La patrie de la littérature

Le paysage littéraire du Bade-Wurtemberg est varié. De nombreux poètes et philosophes de renommée internationale ont séjourné à Heidelberg, Constance, Freiburg et Ulm. Qu’il s’agisse de Hesse, de Hölderlin ou de Heidegger, tous, à travers leurs écrits et leurs idées, ont laissé leur empreinte dans le sud.

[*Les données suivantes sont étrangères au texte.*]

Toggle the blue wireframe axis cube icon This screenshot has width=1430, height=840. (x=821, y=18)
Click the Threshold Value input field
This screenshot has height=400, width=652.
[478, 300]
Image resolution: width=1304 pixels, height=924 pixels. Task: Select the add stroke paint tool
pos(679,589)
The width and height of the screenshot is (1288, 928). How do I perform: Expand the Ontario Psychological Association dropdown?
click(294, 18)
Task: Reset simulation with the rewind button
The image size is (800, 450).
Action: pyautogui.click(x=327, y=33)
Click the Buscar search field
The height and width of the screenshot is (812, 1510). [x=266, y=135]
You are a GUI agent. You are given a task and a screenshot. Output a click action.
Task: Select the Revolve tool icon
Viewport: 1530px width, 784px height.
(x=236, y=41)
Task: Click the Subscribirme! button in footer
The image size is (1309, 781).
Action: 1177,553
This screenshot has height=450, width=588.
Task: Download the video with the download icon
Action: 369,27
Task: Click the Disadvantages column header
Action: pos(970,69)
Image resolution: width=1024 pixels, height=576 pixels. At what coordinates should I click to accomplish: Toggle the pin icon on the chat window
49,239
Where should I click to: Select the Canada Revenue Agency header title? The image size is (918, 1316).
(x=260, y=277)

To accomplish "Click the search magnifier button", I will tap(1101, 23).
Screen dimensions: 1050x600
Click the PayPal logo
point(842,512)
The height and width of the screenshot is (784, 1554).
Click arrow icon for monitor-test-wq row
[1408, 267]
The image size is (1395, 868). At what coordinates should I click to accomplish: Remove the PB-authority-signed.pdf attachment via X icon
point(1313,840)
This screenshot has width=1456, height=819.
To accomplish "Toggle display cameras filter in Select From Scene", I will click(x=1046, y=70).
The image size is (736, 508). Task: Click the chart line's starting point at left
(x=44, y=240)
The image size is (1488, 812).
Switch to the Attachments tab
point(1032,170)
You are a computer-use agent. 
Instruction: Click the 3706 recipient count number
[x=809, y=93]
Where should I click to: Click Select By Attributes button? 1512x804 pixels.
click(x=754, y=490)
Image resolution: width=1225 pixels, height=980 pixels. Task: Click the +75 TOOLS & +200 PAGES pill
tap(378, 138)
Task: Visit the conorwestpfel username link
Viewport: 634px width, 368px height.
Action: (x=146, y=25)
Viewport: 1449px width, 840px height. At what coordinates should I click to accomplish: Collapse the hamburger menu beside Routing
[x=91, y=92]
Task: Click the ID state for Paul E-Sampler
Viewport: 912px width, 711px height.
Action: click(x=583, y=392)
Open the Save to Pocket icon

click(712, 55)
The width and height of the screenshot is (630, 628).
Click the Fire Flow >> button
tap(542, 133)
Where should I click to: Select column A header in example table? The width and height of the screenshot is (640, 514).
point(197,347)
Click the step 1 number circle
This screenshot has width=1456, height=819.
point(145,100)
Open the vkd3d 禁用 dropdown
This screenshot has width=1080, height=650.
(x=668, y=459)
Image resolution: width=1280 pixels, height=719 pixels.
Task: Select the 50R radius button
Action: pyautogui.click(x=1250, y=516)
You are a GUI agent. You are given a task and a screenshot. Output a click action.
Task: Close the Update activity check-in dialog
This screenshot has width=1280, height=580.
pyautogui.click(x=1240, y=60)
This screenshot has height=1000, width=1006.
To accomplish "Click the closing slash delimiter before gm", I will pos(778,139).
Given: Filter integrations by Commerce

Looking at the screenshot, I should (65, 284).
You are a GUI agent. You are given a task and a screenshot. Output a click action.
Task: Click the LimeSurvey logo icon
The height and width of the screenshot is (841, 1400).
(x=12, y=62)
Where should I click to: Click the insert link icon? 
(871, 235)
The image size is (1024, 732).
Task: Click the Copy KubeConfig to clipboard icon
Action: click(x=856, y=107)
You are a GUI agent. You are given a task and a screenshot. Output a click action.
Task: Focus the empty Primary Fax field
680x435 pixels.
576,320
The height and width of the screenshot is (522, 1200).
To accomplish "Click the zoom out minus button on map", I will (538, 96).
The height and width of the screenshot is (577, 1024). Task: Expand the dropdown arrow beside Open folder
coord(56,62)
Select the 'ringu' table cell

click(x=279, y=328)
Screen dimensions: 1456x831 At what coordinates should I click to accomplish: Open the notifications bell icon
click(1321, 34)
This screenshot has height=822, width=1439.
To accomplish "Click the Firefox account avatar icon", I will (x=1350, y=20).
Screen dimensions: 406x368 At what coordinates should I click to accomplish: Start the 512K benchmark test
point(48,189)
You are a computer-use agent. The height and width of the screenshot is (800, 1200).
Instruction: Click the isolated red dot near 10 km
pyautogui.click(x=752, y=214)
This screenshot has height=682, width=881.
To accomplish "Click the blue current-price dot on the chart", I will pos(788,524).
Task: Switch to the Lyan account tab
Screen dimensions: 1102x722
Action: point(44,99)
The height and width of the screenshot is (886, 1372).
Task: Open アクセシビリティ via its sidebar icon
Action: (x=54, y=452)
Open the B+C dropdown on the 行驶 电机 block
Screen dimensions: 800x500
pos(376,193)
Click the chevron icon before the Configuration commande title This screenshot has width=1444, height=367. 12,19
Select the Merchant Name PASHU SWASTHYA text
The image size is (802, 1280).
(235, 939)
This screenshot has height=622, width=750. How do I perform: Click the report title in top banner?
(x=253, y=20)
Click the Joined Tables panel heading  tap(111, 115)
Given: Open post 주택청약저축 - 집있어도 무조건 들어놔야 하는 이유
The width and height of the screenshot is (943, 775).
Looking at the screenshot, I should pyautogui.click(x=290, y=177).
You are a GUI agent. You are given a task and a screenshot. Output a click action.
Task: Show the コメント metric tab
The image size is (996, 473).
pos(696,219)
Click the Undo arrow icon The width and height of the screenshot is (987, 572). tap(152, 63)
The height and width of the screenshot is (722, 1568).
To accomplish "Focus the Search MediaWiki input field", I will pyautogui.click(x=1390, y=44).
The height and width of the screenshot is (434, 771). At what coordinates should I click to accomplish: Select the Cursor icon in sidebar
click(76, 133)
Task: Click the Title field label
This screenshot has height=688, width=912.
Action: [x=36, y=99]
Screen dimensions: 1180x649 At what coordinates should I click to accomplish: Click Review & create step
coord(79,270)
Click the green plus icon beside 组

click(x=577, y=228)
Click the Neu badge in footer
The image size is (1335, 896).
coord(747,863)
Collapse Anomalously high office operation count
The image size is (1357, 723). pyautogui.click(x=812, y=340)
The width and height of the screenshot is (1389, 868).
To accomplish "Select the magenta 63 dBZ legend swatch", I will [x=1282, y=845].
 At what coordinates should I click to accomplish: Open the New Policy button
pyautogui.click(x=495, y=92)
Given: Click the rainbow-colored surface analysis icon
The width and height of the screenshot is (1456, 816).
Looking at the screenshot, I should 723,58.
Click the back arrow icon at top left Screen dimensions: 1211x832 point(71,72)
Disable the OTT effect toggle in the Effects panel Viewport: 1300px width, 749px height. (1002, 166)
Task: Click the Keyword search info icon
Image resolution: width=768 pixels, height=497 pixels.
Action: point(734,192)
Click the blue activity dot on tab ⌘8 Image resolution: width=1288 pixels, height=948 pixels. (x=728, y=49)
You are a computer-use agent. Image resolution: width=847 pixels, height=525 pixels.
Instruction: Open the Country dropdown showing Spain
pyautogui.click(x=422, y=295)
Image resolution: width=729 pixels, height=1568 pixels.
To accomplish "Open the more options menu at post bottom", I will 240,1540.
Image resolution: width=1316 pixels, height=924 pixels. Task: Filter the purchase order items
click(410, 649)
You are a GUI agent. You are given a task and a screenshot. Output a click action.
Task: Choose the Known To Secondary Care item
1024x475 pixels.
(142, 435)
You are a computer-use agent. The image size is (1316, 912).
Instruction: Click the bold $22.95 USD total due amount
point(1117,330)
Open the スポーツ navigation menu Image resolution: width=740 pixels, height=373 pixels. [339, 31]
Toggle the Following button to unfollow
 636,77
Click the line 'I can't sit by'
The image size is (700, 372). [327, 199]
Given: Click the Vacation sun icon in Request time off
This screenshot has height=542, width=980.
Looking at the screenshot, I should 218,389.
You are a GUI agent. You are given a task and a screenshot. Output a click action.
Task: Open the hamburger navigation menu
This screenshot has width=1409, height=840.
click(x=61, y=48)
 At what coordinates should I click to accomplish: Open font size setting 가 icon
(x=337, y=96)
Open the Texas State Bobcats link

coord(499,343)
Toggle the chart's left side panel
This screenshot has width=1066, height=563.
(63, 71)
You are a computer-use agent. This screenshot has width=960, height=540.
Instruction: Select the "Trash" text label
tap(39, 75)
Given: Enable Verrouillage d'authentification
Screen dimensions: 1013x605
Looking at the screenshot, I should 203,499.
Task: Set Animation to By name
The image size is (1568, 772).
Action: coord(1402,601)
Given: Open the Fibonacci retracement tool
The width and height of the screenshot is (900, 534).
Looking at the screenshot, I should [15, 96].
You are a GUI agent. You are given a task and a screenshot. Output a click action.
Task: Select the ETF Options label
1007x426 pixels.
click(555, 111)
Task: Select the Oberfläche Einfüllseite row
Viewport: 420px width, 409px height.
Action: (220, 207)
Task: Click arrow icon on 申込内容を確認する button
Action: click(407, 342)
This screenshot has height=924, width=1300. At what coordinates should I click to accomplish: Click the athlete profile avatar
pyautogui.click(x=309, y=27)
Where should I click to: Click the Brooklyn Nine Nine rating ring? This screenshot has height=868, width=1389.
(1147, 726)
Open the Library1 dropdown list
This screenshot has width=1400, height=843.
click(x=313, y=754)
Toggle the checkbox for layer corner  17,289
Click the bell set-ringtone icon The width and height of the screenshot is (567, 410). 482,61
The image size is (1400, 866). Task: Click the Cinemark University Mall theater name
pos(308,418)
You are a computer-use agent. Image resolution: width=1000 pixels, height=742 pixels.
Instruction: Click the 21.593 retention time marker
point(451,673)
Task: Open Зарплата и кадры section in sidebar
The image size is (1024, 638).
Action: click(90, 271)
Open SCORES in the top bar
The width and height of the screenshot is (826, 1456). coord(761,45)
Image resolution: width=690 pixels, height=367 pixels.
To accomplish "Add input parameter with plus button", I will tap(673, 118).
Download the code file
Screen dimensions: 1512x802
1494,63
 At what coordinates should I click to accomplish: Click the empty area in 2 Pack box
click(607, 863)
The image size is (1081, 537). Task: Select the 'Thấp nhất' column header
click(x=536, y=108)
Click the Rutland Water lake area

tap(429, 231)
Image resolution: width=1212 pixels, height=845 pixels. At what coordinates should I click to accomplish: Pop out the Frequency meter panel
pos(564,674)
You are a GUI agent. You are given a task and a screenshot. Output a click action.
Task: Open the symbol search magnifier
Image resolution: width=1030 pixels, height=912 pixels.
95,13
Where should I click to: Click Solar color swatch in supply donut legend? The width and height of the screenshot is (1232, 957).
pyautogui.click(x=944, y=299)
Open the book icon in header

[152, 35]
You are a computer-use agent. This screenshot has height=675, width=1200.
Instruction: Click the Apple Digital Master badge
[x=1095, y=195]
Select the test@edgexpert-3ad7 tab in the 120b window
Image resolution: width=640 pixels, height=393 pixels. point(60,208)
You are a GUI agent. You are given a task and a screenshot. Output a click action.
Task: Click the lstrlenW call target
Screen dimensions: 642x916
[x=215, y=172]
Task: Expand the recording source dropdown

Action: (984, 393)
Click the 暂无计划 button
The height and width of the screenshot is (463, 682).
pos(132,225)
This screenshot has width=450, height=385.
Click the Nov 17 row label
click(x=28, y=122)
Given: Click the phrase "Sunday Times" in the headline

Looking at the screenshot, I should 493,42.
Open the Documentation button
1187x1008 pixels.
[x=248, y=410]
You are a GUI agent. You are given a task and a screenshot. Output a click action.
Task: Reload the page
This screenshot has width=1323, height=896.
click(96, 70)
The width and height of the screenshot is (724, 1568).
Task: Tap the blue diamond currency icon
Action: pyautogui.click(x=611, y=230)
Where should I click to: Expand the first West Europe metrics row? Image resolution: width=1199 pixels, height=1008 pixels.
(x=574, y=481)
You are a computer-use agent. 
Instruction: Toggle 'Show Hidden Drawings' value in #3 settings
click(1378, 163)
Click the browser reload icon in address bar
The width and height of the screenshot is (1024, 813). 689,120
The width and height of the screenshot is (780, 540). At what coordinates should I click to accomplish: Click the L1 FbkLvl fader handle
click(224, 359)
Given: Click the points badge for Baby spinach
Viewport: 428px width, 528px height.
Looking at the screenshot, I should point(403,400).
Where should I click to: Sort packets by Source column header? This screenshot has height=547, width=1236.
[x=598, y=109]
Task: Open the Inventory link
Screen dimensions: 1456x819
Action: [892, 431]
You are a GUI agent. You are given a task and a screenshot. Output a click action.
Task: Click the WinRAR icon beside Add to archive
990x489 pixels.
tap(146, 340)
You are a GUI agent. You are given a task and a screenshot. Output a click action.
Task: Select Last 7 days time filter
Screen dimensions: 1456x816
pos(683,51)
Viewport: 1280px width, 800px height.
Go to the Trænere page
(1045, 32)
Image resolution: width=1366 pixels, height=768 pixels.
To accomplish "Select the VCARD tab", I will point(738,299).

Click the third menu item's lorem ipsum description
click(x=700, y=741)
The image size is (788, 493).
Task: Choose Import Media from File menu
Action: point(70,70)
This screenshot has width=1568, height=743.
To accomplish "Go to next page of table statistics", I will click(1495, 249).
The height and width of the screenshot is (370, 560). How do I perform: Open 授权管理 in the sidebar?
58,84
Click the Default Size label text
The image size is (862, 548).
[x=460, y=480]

Hesse, Hölderlin, Schiller  -  Découvrir les classiques

Découvrez la littérature allemande dans le Bade-Wurtemberg. Dans le palais municipal historique «  Haus Schuz »  avec une vue sur la maison natale de Hermann Hesse à Calw, le musée Hermann Hesse propose la collection la plus importante concernant le prix  Nobel en 1946. Le musée Hölderlin à Tubingen présente une vue d’ensemble concernant les années d’études d’ Hölderlin et de ses séjours par la suite dans la ville.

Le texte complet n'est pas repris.